El plan actual representa una inversión de decenas de millones aunque el modelo integral proyecta un desarrollo total con un crecimiento de 650% en la zona para los próximos años. Conseguir un lugar de esta dimensión pegado a Montevideo es como encontrar un diamante en el desierto. Vivir de cara a la laguna y a la puesta de sol, en chacras enormes, rodeados de caballos, cuidando la naturaleza y el medio ambiente, ese es el verdadero lujo de estos tiempos.

¿Por qué decidieron ofrecer chacras rurales en lugar de terrenos convencionales?

Tenemos un compromiso con el medio ambiente y con quienes nos vendieron.

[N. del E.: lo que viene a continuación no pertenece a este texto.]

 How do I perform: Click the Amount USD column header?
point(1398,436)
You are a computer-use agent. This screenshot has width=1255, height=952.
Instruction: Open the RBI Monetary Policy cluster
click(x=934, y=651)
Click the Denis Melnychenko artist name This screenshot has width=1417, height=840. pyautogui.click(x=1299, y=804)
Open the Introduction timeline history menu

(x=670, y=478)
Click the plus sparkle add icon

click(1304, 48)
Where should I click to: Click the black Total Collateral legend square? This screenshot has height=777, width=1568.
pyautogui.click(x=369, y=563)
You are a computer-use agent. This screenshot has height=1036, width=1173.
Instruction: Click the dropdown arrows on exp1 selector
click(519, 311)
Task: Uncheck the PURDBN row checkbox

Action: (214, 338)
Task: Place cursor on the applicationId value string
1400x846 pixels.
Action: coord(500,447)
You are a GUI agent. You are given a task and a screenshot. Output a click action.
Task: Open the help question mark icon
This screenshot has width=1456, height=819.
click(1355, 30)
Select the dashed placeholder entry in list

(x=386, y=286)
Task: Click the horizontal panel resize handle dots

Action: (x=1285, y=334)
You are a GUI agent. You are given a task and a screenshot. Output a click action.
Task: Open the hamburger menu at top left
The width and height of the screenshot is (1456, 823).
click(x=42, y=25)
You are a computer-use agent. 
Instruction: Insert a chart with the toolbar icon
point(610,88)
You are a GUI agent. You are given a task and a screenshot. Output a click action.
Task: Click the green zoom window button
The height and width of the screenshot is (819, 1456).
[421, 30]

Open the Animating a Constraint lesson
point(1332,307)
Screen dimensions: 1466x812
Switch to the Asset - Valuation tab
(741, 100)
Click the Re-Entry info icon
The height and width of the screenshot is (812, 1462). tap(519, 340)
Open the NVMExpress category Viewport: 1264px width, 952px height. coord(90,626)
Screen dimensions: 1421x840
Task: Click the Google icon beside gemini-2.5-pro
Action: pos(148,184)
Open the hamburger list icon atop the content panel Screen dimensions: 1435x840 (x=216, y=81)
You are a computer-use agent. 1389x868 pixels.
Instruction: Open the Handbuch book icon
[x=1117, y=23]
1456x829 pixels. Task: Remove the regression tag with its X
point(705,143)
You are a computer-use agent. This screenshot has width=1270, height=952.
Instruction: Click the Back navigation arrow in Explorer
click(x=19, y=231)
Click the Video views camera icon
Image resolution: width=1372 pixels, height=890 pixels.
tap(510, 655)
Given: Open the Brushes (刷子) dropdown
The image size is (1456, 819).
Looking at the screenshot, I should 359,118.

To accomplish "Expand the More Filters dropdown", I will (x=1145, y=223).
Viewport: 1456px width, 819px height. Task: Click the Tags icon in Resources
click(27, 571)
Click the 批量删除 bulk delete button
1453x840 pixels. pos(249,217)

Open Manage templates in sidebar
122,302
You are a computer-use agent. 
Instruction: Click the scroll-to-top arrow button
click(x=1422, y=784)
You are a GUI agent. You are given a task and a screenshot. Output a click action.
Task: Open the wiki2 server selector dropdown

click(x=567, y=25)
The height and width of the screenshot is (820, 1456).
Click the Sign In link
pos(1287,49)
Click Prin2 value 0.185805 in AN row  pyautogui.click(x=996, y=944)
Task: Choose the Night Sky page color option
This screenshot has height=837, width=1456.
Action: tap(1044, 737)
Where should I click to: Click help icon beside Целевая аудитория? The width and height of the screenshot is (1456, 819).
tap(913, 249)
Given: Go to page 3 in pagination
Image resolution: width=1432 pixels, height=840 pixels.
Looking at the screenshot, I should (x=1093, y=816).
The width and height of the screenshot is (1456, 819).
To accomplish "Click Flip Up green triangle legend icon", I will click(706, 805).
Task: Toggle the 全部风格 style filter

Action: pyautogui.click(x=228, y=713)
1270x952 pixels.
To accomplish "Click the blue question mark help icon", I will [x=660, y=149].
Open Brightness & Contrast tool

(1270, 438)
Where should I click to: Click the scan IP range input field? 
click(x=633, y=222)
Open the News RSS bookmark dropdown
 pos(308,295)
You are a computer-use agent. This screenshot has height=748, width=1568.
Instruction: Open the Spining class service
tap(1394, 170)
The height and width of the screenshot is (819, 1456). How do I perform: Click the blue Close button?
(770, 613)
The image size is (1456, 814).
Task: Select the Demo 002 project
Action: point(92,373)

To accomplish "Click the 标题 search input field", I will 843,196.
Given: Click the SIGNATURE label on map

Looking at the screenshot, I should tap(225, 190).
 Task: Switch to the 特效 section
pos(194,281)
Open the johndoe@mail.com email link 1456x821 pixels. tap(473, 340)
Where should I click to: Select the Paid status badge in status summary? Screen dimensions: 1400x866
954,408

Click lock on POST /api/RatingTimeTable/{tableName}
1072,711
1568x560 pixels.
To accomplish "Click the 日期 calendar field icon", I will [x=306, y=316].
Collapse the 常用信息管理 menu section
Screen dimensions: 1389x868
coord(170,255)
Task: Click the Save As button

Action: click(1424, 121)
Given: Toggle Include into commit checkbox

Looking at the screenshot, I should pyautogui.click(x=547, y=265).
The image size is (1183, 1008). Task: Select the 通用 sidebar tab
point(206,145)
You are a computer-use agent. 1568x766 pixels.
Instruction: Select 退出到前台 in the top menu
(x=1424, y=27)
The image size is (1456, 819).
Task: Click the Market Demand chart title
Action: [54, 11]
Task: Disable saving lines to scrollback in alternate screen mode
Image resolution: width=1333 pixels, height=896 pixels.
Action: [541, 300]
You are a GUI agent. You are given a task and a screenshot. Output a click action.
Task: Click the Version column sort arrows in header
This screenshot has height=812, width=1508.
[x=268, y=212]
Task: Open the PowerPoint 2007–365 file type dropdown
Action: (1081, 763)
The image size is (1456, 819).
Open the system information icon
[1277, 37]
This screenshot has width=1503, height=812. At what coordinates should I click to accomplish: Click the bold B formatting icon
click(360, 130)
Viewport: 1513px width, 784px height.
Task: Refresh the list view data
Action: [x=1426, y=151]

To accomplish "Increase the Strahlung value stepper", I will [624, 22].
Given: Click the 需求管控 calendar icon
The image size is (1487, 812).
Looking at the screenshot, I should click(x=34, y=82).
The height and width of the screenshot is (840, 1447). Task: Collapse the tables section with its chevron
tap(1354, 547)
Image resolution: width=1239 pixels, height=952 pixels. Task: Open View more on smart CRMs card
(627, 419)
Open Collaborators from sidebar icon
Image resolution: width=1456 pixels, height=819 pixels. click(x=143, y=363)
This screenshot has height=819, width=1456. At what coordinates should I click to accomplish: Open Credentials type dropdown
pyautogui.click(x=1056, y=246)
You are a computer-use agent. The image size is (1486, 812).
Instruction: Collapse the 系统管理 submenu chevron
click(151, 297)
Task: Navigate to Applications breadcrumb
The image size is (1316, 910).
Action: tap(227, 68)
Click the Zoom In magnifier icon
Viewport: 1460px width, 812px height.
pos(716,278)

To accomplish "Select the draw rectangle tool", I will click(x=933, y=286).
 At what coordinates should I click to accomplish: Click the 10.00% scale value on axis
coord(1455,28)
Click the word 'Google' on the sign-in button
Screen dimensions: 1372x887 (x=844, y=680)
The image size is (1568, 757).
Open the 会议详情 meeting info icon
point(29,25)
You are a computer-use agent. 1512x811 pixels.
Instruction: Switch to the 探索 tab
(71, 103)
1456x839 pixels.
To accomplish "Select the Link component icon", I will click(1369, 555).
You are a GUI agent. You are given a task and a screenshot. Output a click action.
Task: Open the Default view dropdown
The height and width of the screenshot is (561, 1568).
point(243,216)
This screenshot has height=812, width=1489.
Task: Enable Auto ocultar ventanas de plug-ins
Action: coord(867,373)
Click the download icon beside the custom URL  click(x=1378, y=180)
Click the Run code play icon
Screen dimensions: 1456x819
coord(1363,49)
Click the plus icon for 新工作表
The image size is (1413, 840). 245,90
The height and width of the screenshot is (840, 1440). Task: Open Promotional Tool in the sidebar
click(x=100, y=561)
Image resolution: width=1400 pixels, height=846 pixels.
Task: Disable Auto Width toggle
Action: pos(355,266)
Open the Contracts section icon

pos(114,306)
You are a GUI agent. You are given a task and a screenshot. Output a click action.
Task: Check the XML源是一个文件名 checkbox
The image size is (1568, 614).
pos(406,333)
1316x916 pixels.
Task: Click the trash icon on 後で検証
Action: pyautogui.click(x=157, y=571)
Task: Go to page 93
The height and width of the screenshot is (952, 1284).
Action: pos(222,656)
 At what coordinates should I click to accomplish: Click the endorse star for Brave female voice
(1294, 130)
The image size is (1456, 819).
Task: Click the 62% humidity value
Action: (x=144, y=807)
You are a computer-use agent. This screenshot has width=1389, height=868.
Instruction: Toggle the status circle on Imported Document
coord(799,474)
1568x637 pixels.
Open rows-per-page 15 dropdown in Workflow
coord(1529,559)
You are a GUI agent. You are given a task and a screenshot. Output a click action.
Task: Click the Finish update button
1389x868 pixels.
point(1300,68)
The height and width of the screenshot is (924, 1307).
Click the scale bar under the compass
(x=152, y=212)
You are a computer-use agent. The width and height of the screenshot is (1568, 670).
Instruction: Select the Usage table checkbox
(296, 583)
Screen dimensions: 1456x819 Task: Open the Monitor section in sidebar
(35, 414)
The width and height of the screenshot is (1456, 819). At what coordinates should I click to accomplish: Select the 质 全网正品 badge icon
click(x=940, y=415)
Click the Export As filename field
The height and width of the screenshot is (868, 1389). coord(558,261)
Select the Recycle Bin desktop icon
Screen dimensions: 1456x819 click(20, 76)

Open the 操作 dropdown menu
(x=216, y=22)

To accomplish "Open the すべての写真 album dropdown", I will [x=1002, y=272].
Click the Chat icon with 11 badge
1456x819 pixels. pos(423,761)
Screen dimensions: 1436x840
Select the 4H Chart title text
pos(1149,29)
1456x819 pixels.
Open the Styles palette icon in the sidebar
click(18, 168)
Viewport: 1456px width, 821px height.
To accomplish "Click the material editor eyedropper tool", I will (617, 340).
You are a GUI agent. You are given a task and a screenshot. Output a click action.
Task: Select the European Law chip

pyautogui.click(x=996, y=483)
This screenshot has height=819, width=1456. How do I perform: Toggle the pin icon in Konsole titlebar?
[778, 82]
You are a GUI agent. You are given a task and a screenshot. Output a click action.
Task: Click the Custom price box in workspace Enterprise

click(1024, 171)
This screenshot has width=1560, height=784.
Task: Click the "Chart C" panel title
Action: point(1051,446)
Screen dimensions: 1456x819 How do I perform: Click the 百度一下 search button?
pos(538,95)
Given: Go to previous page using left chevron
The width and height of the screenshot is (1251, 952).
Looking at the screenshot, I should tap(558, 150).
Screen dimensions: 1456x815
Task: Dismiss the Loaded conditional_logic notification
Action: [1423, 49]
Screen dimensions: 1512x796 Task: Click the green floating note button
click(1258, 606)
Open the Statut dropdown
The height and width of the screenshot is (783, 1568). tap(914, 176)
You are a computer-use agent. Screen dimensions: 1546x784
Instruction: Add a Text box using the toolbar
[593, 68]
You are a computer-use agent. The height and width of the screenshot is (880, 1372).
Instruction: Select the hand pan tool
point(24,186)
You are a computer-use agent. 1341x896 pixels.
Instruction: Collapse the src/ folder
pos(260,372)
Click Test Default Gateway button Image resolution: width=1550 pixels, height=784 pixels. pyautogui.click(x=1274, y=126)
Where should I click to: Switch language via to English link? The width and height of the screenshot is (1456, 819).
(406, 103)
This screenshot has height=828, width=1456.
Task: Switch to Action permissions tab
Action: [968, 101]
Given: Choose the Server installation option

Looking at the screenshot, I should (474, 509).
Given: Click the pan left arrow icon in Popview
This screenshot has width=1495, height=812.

Comercializar los terrenos hubiera sido más beneficioso económicamente , pero apostamos a darle a las personas una propuesta exclusiva y única. Espacio de más de 30.000 metros (equivalente a 50 terrenos medianos de 600 metros) donde las familias, dentro de su propia chacra, puedan tener caballos, cancha de fútbol o de pádel, huerta y paseos en las 500 hectáreas del predio. Es como ser propietarios de un campo, pero dentro de la ciudad. Es único, ni siquiera escaso. 

¿Ya cuentan con los permisos necesarios para llevar adelante el desarrollo?

Sí, fue todo dentro de la ley. No pedimos ni una sola excepción. Tenemos permisos firmes de Intendencia, Catastro (cada chacra tiene su padrón) y de los respectivos ministerios. Desde que recibimos la habilitación, empezamos a vender y a construir. Cada vez quedan menos chacras.  

¿Qué esperan a futuro?

Siempre con foco en el cuidado del medio ambiente, que es clave para nosotros, esperamos que continúe el importante desarrollo que ya hay hoy. Quienes compran en Laguna del Cisne saben que acceden a algo que va a transcender el tiempo, la tecnología y que cada vez será más buscado. Como inversión, tener una chacra en Laguna del Cisne será algo muy valioso. Va a triplicar el valor en corto tiempo, porque la tierra cercana a la ciudad, extensa y con agua, es el mejor refugio de capital y un bien cada vez más escaso. De todas maneras, nuestro objetivo no es solo la inversión, sino también la calidad de vida. Hace más de 20 años soñamos este presente.

¿Qué transformaciones y proyectos de inversión impulsan el crecimiento de la zona donde se ubica Laguna del Cisne?

Se vienen inversiones millonarias públicas y privadas. Además, el gobierno departamental con un intendente y un subsecretario muy activos, también tiene el foco puesto en esa zona, lo que implicará que se vuelquen millones de dólares en saneamiento y demás. Esa zona será el futuro y este lugar nos eligió a nosotros, que lo compartimos con responsabilidad.